[Activity list]
a – Rewrite the kitchen remodel account from the words "My client wanted" through "break the bank.", substituting "wall units" for "window units".
b – Pick up the kitchen remodel account after its final sentence and continue it.
-------- Passage for review
2016 CotY Award
First Place, Residential Kitchen
My client owns a 1922 Dutch Colonial home in Shaker Heights, Ohio. The rear of the house had two previous additions, (not handled by R.B. Schwarz, Inc). The first addition was a small breakfast room which created a cramped, L-shaped kitchen. The second addition was a family room. However, you could not enter the kitchen from the family room. The previous additions did not match the architectural style of the original house.
My client wanted a large, open kitchen with room for an island and access to the backyard from the kitchen. They wanted to be able to walk from the family room directly into the kitchen, and to make that walk without stepping up or down a level.
Besides the kitchen and family room remodel, the home did not have central air. As a result, window units were used in the kitchen and family room. We wanted to eliminate these units. Keeping to a tight budget was a factor for my client. We had to deliver a top quality kitchen but not break the bank.
To meet my client’s needs, we built a small addition to connect the two previous additions, creating an open floor plan that allowed us to expand the kitchen and add an island. We created a new back entry to the home. The floor was raised in the family room to the height of the new kitchen floor. A sky light was added for more natural light. We also added more storage cabinets and counter top space in the kitchen.
----------------
-------- Listed records
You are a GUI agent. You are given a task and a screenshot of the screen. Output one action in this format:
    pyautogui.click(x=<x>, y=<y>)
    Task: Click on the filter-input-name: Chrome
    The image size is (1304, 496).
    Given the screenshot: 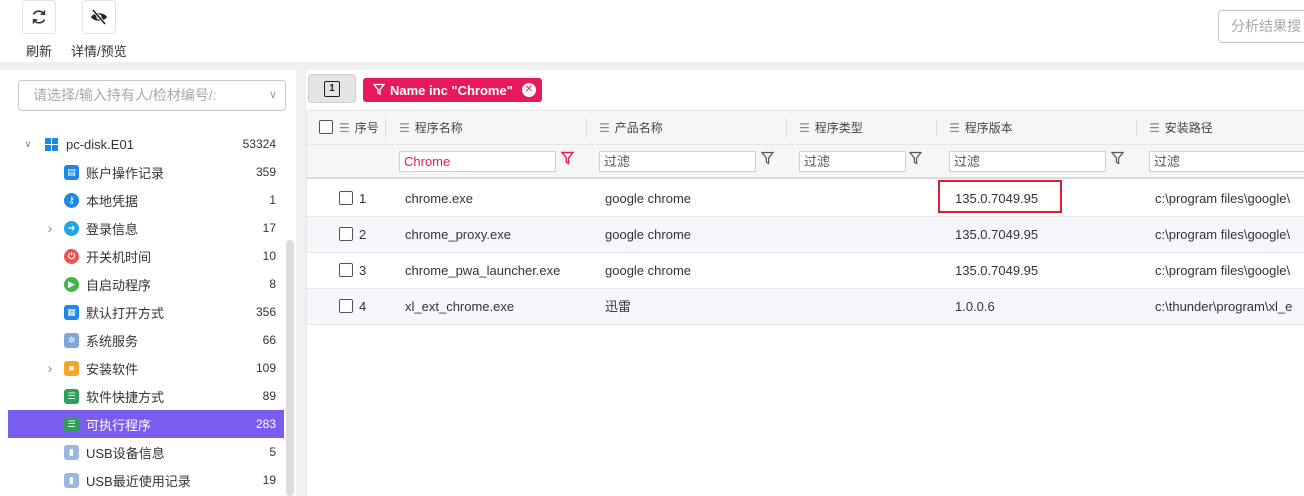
----------------
-------- Listed records
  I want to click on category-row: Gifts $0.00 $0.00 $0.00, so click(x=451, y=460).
----------------
[Task-by-task results]
a –
My client wanted a large, open kitchen with room for an island and access to the backyard from the kitchen. They wanted to be able to walk from the family room directly into the kitchen, and to make that walk without stepping up or down a level.
Besides the kitchen and family room remodel, the home did not have central air. As a result, wall units were used in the kitchen and family room. We wanted to eliminate these units. Keeping to a tight budget was a factor for my client. We had to deliver a top quality kitchen but not break the bank.

b –
In this remodel and addition, we faced many challenges as one can expect with older homes. The rooflines on the adjacent additions were at different levels and the walls were not square. We also had to remove two load-bearing walls. Excavation was difficult due to a tight working area, and the electrical service was running through the area that was to be excavated. The original home had steam heat with no air conditioning. We eliminated the steam heat in the kitchen and family room and added a modern HVAC system.
More About The Project
BEFORE: Back entrance
From this original image, you can pick out two separate additions. The bump-out on the right was a kitchen/breakfast nook addition, and the bump out on the left is the family room. The door on the left addition opens into the family room, but there was no door from the kitchen out onto the patio.
DURING: Back entrance
This image highlights the two exterior walls that will be removed once we have installed load-bearing beams. We’ll point out the center square is where the old sink window was. This area will become the back entrance. R.B. Schwarz, Inc. team will expertly rebuild ceilings, floors, crawl space and walls to turn a patchwork house into a cohesive floor plan.
AFTER: Back Entrance
In this photo of the back entry, you can see the family room and kitchen are directly connected. The windows to the right of the door are new. The windows on the left were original with the first family room addition. We took great pains to restore as much of the original detail as possible.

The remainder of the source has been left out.